ENTENTE CORDIALE •  En moins d’un mois, les principaux partenaires sociaux (patronaux et syndicaux) sont parvenus à trois accords interprofessionnels majeurs, portant respectivement sur l’assurance-chômage, l’emploi des seniors, et les règles des mandats syndicaux. 

Dans un contexte politique tendu, ces trois documents, qui sont destinés à être transposés par voie législative et/ou réglementaire par le gouvernement dès début 2025, montrent une reprise du dialogue social après plusieurs années marquées par l’effacement des corps intermédiaires.

En bref, sur chacun des textes : 

  • Assurance chômage : économies de 2,4 Milliards sur 4 ans (2025-2028) en adoptant un principe de versement des allocations sur une base fixe de 30 jours/mois, mais amélioration des aides aux chômeurs repreneurs d’entreprise ;

  • Emploi des seniors : temps partiel spécifique pour la fin de carrière, accès à la retraite progressive dès 60 ans, certes non opposable aux employeurs.  

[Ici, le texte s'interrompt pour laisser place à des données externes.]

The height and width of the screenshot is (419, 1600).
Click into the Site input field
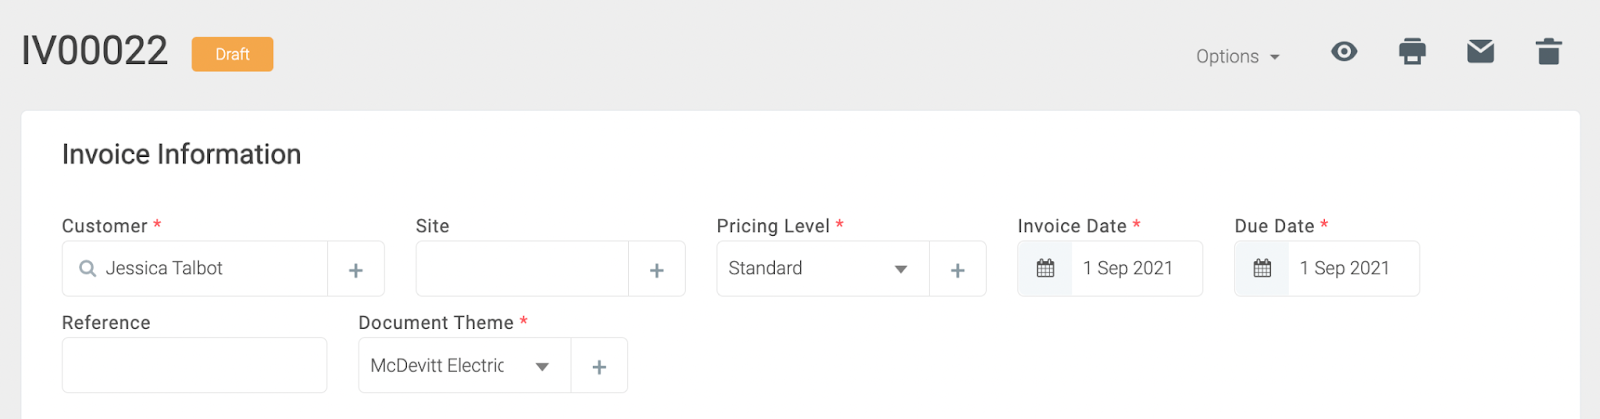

  • Mandats syndicaux : les syndicats ont obtenu, presque sans contrepartie, la levée des limites aux mandats syndicaux dans les Comités sociaux et économiques (CSE).

D’autres négociations s’annoncent déjà, mais sous de bons auspices, après ces discussions débloquées, notamment, dès janvier, sur l’usure professionnelle et la qualité de vie au travail, dans le cadre d’une “COP du travail” déjà promise par le gouvernement. 

Nos lectures de la semaine :

  • Ce rapport du Sénat sur l’état du football français après l’affaire Mediapro, qui mène une intéressante réflexion sur la gestion des droits de diffusion et l’intervention des fonds d’investissement dans un sport qui “vit au-dessus de ses moyens” et dont les ressources sont mal réparties ;

  • Le rapport de mission de l’IGF sur la transformation de France Télévision et Radio France et leurs stratégies numériques, dans la lignée de la réforme de l’audiovisuel public abondamment évoquée par Hexagone au printemps dernier. L’IGF préconise un regroupement de plusieurs rédactions, et l’investissement massif sur les médias non linéaires.


Hexagone est préparé et rédigé par Étienne Rabotin et Nicolas de Renghien, avec l’aide de Noé Viland. À la semaine prochaine !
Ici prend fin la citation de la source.